Kutipan
════════
Mungkin memang begini seharusnya hidup. Untuk hidup merasakan sakit dan sesekali diselingi oleh tawa yang tulus. Hanya sesekali karena kehidupan adalah bukti dari dedikasi tinggi kita kepada kesedihan yang abadi. Tak ada yang bisa melawan kecuali kematian. Jika sudah siap dijemput oleh ketiadaan maka boleh pergi dari permainan sampah ini. Benar, hidup seperti permainan tua yang terkadang aku ingin curang saja agar bisa dikeluarkan dari permainan sesegera mungkin. Karena tamatku terasa masih begitu lama dan aku sudah mulai kelelahan.

Maka mungkin hidupku memang harus dijalankan seperti ini. Dengan rasa berat yang menggantung di dada. Yang menyesakkan seperti ada sesuatu yang menghimpit organ pernapasan. Yang membuat segalanya sangat menyesakkan. Yang membuatku merasa penuh dan kosong diwaktu yang bersamaan. Yang membuat hidup menjadi neraka tersendiri untuk jiwa yang sudah tak tahan lagi. Yang membuatku ingin tamat saja, sekarang, saat ini juga.

Mungkin.
Mungkin.
Tetapi hanya mungkin

Wednesday, February 10, 2016

layaknya atheis dan filsuf

Cinta adalah sebuah gagasan unik yang sayangnya tak lebih dari sekedar dongeng sebelum tidur. Atau sebuah keberuntungan yang dengan sengaja Tuhan sebarkan saat matahari menampakan cahayanya. Cinta tak lebih dari sekedar mimpimu yang entah karena sebab apa, bisa bertemu dengan kenyataan yang ada. Sebuah ekspektasi liar yang kamu izinkan untuk bersarang di pikiranmu. Sebuah halusinasi yang lebih indah dan memabukkan dari obat terlarang manapun. Yang membuatmu terlalu bahagia akibat dopamine yang telah memenuhi seluruh seluk beluk otakmu. Seperti babi yang dihalalkan bagi para Muslim saat waktu terdesak; Cinta adalah suatu imaji haram yang telah kamu adakan karena tekanan yang tak terbantahkan. Tak lebih, dan tak kurang. Hanya lewat, namun tak pernah benar benar ada. Setidaknya, itulah yang aku percaya.
════════
Soal 1
Sajikan sebagai daftar bernomor bagian baris data di bawah yang dimulai dari baris yang memuat "The image size is (1262, 1048)." hingga baris data terakhir. Jangan sertakan baris kosong.
════════
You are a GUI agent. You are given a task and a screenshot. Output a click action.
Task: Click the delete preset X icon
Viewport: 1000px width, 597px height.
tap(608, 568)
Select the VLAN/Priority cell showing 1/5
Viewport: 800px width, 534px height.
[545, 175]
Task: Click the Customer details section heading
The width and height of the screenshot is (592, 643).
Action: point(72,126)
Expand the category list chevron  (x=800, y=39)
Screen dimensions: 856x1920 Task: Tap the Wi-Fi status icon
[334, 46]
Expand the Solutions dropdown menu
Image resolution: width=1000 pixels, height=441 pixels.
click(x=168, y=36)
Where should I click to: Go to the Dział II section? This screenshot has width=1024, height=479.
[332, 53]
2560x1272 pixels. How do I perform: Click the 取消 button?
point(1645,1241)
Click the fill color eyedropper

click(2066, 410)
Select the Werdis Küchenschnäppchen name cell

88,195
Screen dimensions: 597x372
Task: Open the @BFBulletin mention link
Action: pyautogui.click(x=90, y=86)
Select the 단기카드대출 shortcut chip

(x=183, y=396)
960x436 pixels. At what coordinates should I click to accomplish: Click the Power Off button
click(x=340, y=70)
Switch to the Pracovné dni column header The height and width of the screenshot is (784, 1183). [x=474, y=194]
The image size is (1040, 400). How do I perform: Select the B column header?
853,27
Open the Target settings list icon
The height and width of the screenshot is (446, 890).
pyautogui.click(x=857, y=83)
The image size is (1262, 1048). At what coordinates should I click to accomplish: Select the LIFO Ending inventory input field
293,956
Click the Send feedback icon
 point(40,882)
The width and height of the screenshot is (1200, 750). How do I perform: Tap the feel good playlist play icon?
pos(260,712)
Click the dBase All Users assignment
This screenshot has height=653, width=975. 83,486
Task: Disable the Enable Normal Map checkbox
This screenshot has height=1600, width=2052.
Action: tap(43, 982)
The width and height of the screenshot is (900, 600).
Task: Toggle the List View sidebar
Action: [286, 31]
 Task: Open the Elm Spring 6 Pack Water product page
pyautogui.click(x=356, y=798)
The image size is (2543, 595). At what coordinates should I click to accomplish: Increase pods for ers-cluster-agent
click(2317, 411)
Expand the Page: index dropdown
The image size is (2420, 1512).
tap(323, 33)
════════
Soal 2
Tulis ulang bagian kutipan di atas yang dimulai dengan kata-kata "layaknya atheis dan" dan berakhir dengan "yang aku percaya.", tetapi ganti "halusinasi" dengan "ilusi".

Hasil Akhir 1
1. The image size is (1262, 1048). At what coordinates should I click to accomplish: Select the LIFO Ending inventory input field
2. 293,956
3. Click the Send feedback icon
4.  point(40,882)
5. The width and height of the screenshot is (1200, 750). How do I perform: Tap the feel good playlist play icon?
6. pos(260,712)
7. Click the dBase All Users assignment
8. This screenshot has height=653, width=975. 83,486
9. Task: Disable the Enable Normal Map checkbox
10. This screenshot has height=1600, width=2052.
11. Action: tap(43, 982)
12. The width and height of the screenshot is (900, 600).
13. Task: Toggle the List View sidebar
14. Action: [286, 31]
15.  Task: Open the Elm Spring 6 Pack Water product page
16. pyautogui.click(x=356, y=798)
17. The image size is (2543, 595). At what coordinates should I click to accomplish: Increase pods for ers-cluster-agent
18. click(2317, 411)
19. Expand the Page: index dropdown
20. The image size is (2420, 1512).
21. tap(323, 33)

Hasil Akhir 2
layaknya atheis dan filsuf

Cinta adalah sebuah gagasan unik yang sayangnya tak lebih dari sekedar dongeng sebelum tidur. Atau sebuah keberuntungan yang dengan sengaja Tuhan sebarkan saat matahari menampakan cahayanya. Cinta tak lebih dari sekedar mimpimu yang entah karena sebab apa, bisa bertemu dengan kenyataan yang ada. Sebuah ekspektasi liar yang kamu izinkan untuk bersarang di pikiranmu. Sebuah ilusi yang lebih indah dan memabukkan dari obat terlarang manapun. Yang membuatmu terlalu bahagia akibat dopamine yang telah memenuhi seluruh seluk beluk otakmu. Seperti babi yang dihalalkan bagi para Muslim saat waktu terdesak; Cinta adalah suatu imaji haram yang telah kamu adakan karena tekanan yang tak terbantahkan. Tak lebih, dan tak kurang. Hanya lewat, namun tak pernah benar benar ada. Setidaknya, itulah yang aku percaya.